§ Activity
Print this span of the material below exactly: the line with "This screenshot has width=588, height=392.", the line with "Given: Select Review testing suggestions link", and every line between them, but nothing else.

§ Given information

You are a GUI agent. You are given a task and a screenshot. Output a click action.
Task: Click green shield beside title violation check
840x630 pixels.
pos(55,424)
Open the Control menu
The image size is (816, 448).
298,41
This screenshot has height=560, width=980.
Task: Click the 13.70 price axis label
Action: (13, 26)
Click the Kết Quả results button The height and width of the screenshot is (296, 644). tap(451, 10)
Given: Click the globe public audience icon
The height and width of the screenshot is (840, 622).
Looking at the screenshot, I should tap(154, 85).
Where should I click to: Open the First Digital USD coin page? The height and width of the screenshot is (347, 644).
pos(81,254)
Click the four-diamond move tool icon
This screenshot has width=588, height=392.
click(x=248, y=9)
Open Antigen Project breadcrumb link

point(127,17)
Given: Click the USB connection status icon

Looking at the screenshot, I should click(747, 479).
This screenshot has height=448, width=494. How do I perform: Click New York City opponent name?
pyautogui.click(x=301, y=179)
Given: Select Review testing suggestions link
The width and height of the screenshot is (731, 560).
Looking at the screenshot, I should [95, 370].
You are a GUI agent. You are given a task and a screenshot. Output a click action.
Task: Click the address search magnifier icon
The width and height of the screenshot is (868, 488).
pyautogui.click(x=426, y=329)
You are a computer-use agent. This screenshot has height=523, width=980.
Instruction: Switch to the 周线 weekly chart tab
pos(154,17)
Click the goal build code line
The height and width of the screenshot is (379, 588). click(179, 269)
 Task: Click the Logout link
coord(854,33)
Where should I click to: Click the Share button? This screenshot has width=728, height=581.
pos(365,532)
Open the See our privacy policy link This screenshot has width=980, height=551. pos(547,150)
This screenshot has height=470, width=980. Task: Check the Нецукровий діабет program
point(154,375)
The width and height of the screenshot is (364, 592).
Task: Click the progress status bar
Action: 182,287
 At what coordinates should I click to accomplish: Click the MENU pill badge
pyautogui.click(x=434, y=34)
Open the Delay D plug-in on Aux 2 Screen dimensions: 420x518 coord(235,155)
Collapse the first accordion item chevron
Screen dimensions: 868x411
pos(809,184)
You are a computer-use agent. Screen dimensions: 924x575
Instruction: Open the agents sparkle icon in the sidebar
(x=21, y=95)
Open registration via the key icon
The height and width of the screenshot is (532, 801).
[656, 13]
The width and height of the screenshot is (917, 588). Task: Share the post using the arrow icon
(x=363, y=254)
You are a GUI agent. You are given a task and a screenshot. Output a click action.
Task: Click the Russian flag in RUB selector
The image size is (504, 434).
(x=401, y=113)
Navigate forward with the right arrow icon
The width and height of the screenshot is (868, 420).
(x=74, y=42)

§ Exercise solution
This screenshot has width=588, height=392.
click(x=248, y=9)
Open Antigen Project breadcrumb link

point(127,17)
Given: Click the USB connection status icon

Looking at the screenshot, I should click(747, 479).
This screenshot has height=448, width=494. How do I perform: Click New York City opponent name?
pyautogui.click(x=301, y=179)
Given: Select Review testing suggestions link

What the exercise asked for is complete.